Media Relations

News Releases

For Release Upon Receipt - June 5, 2008
Contact: Ronald Rosenberg, 617-358-1240, ronrosen@bu.edu

BOSTON UNIVERSITY PROFESSOR SHANG-HUA TENG'S RESEARCH WINS PRESTIGOUS AWARD FOR HELPING COMPUTERS SOLVE PRACTICAL PROBLEMS

(Boston) - Shang-Hua Teng, a Boston University Professor of Computer Science will share the prestigious Gödel Prize, given for outstanding papers in theoretical science, by the Association for Computing Machinery’s Special Interest Group on Algorithms and Computing Theory and the European Association for Theoretical Computer Science.

Together with long-time collaborator and friend Daniel A. Spielman, a Yale University professor of applied mathematics and computer science, they will travel to Reykjavik, Iceland next month to receive their award at the International Colloquium on Automata, Languages and Programming.
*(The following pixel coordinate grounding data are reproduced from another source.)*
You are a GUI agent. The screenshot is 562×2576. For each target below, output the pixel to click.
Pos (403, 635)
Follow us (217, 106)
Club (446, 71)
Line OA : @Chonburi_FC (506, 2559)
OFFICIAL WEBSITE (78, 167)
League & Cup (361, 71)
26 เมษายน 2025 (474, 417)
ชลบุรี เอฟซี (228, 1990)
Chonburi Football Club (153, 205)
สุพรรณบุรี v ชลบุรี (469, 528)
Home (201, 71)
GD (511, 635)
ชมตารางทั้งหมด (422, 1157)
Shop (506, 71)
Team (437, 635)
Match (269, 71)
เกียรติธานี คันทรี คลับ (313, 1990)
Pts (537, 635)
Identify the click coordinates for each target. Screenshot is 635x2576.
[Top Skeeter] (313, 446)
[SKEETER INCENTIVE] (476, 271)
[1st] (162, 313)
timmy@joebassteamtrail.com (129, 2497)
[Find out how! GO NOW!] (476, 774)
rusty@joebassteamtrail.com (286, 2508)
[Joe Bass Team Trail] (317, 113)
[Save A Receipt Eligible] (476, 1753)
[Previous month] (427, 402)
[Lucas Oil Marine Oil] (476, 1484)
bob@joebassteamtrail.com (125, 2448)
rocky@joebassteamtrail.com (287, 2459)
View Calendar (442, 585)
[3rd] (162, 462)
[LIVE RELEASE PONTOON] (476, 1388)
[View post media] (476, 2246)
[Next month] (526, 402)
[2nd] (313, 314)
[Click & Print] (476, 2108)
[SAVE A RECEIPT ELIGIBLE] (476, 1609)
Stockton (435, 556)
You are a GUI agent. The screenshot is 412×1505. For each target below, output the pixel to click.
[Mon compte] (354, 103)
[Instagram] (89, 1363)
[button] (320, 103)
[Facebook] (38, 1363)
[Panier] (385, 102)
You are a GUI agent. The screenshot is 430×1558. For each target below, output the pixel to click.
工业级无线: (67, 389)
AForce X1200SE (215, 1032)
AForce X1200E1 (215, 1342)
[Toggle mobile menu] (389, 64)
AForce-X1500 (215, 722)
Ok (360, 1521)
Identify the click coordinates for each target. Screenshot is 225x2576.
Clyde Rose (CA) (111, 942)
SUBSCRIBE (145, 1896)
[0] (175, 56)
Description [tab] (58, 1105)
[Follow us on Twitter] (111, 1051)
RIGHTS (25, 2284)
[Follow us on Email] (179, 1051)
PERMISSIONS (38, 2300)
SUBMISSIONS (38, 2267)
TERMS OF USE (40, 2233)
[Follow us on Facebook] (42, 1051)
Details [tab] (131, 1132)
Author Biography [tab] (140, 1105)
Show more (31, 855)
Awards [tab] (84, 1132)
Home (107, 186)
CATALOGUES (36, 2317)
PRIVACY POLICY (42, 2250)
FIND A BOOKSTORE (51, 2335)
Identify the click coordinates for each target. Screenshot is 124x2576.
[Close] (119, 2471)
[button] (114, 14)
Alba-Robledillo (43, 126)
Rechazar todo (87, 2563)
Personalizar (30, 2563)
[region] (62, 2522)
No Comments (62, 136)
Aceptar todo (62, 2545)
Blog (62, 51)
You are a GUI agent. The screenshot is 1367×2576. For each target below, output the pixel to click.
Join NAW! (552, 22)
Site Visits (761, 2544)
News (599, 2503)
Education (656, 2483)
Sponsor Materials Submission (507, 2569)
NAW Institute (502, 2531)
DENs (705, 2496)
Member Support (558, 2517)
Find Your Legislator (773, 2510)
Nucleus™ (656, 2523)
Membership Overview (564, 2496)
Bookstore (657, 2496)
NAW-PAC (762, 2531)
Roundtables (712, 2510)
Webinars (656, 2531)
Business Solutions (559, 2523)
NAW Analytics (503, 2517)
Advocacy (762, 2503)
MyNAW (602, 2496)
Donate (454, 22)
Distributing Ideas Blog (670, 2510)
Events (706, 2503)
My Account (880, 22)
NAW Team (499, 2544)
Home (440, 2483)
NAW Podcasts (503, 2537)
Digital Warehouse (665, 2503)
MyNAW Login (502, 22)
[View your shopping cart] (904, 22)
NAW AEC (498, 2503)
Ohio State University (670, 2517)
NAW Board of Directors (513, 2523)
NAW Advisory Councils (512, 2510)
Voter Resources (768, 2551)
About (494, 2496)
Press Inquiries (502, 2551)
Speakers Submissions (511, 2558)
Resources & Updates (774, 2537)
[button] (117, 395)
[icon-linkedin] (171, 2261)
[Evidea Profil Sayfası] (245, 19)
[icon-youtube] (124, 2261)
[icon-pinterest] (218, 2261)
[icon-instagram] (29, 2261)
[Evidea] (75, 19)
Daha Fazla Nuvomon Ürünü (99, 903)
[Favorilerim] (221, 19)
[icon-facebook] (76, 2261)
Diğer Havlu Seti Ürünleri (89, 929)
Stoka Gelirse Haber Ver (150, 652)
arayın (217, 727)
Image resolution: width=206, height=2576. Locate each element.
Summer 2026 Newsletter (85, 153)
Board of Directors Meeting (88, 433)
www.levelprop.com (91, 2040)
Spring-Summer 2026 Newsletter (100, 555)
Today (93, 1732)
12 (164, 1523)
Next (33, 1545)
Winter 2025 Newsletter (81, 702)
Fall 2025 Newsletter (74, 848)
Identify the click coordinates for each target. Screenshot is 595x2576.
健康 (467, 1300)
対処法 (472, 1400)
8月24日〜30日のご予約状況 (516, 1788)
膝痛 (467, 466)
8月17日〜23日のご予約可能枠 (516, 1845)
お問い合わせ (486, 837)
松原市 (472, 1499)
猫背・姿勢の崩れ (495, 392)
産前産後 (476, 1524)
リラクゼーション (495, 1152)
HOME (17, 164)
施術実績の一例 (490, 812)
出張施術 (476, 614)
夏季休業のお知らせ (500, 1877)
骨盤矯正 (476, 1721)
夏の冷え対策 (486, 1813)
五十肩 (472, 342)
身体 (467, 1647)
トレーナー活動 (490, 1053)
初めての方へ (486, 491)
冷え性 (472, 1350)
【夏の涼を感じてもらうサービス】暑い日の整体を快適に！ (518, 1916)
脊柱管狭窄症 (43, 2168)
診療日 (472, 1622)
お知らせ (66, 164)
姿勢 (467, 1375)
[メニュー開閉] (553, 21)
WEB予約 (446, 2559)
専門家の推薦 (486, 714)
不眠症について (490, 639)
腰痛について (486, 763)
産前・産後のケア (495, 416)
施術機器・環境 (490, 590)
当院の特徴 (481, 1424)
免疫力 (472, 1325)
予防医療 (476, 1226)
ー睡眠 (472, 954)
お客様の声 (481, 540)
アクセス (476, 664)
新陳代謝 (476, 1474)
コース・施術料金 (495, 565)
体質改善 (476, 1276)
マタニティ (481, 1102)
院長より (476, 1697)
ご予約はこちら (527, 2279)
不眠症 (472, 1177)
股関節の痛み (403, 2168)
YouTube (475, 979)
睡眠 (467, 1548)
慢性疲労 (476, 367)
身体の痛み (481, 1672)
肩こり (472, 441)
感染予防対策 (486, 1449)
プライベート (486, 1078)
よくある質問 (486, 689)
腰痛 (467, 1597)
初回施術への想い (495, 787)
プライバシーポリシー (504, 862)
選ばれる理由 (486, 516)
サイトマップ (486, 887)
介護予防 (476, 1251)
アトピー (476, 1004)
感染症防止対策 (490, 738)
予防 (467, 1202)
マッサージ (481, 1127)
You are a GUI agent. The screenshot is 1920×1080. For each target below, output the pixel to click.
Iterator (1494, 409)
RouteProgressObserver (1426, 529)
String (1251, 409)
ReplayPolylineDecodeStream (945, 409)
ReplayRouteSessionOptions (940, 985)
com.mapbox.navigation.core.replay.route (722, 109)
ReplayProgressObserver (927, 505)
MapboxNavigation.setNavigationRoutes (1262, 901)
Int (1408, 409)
They will be honored for their research in developing a rigorous framework to explain the practical success of algorithms on real data and real computers that could not be easily understood through traditional techniques.

Their paper, “Smoothed Analysis of Algorithms: Why is the Simplex Algorithm Usually Takes Polynomial Time,” explains why the Simplex Method, which is used to solve complex efficiency problems such as scheduling different airline fare classes, production planning, and games of strategy, functions so well, especially in business.

Smoothed analysis is considered an important development because it overcomes the “worst-case analysis,” which is a traditional way computer scientists analyze the amounts of resources required for the execution of algorithms, such as execution time, for the most difficult problem configuration.

However, the worst case analysis may not provide a complete picture of an algorithm’s resource requirements. For the Simplex Method, the worst case behavior was rarely encountered in practice. While computer scientists could contrive certain aberrant problem configurations that would cause the Simplex Method to falter, stretching out the running time to find a solution, this was an unusual situation in practice that could not be rigorously explained.

Teng and Spielman’s smoothed analysis of algorithms provides a framework to explain the success in practice of certain algorithms and heuristics (a problem-solving technique in which the best solution is selected at successive stages of a computer program). Instead of the traditional worst-case analysis, they proposed to analyze how small random changes to problem configurations given to an algorithm can alter its resource requirements. They proved why the Simplex Algorithm – first developed more than 50 years ago -- efficiently gave the correct problem-solving answers in practice. The researchers also showed that by introducing even small random changes to the aberrant problem configurations, the Simplex Method could efficiently find the solution.

In developing a new way to analyze the algorithms with smoothed analysis, they provided mathematicians and computer scientists with an extra level of confidence in understanding algorithm behavior. Teng and Spielman essentially provided a deeper and thorough understanding of why the widely known Simplex Method worked so well.

In 1992, when Teng, was an instructor at the Massachusetts Institute of Technology and Spielman, a Ph.D. candidate their student-teacher relationship evolved to where they began collaborating on improving the simplex method in 1996.

Over the years their research changed direction and in 2004 they published their seminal explanation paper in the Journal of the Association for Computing Machinery – the basis for winning the Gödel prize. The award, which includes $5,000, recognizes groundbreaking work in mathematical logic and computer science. Along the way, their research was cited as one of the three significant accomplishments funded by the computer science division of the National Science Foundation.

Since joining the faculty at Boston University in January, 2002, Teng has taught undergraduate and graduate classes in geometric algorithms, cryptography and computational geometry. In the fall of 2008 he will teach a new course in computational game theory.

“This [computer game theory] is a hot area at the juncture of economics and computer science where Shang-Hua and his collaborators are answering important open questions….stay tuned,” said Stan Sclaroff, Professor and Chairman of the Department of Computer Science.

Founded in 1839, Boston University is an internationally recognized institution of higher education and research. With more than 30,000 students, it is the fourth largest independent university in the United States. BU consists of 17 colleges and schools along with a number of multi-disciplinary centers and institutes which are central to the school's research and teaching mission.